Thursday, January 12, 2006

Prime Numbers and laws

The first few primes are 2, 3, 5, 7, 11, 13, 17, 19, 23, 29, 31, 37...

Euler commented "Mathematicians have tried in vain to this day to discover some order in the sequence of prime numbers, and we have reason to believe that it is a mystery into which the mind will never penetrate" (Havil 2003, p. 163).

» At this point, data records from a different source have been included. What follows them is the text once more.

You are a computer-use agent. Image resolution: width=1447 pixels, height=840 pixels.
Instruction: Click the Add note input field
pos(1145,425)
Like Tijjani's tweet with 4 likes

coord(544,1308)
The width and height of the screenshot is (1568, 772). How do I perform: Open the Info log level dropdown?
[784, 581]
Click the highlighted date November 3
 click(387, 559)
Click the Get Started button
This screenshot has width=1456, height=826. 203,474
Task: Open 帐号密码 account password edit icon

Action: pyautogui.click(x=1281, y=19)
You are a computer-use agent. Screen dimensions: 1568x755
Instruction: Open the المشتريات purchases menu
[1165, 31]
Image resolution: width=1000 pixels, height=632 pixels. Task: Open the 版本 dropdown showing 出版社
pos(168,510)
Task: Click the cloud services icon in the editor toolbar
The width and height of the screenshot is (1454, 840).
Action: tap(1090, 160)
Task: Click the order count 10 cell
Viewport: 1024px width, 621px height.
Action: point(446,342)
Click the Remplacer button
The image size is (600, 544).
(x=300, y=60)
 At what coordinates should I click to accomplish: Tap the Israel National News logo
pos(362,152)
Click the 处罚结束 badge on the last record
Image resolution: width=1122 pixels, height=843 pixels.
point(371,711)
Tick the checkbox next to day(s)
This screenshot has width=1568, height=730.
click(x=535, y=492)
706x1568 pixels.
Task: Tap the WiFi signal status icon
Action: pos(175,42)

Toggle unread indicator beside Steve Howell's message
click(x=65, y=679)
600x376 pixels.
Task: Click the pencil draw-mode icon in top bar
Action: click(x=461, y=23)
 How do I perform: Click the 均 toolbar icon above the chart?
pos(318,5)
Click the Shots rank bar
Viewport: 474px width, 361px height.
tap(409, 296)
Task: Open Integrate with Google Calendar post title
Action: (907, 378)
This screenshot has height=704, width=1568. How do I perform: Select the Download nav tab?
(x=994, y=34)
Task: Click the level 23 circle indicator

In a 1975 lecture, D. Zagier commented "There are two facts about the distribution of prime numbers of which I hope to convince you so overwhelmingly that they will be permanently engraved in your hearts. The first is that, despite their simple definition and role as the building blocks of the natural numbers, the prime numbers grow like weeds among the natural numbers, seeming to obey no other law than that of chance, and nobody can predict where the next one will sprout. The second fact is even more astonishing, for it states just the opposite: that the prime numbers exhibit stunning regularity, that there are laws governing their behavior, and that they obey these laws with almost military precision" (Havil 2003, p. 171).

From Prime number - Wikipedia, the free encyclopedia

4 = 2 times 2

23244 = 2 times 2 times 3 times 13 times 149

The fundamental theorem of arithmetic states that every positive integer larger than 1 can be written as a product of primes in a unique way, i.e. unique except for the order. Primes are thus the "basic building blocks" of the natural numbers. For example, we can write 23244 = 2 times 2 times 3 times 13 times 149 and any other such factorization of 23244 will be identical except for the order of the factors. See prime factorization algorithm for details for how to do this in practice for larger numbers.

The importance of this theorem is one of the reasons for the exclusion of 1 from the set of prime numbers. If 1 were admitted as a prime, the precise statement of the theorem would require additional qualifications.